[START RECORDS SHOWN]
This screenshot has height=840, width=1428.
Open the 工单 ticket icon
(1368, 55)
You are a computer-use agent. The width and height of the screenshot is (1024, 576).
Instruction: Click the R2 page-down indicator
[END RECORDS SHOWN]
▶ [CHALLENGE]:
Copy out every item above word for word, keeping each one's line breaks and order.

▶ [TASK RESPONSE]:
This screenshot has height=840, width=1428.
Open the 工单 ticket icon
(1368, 55)
You are a computer-use agent. The width and height of the screenshot is (1024, 576).
Instruction: Click the R2 page-down indicator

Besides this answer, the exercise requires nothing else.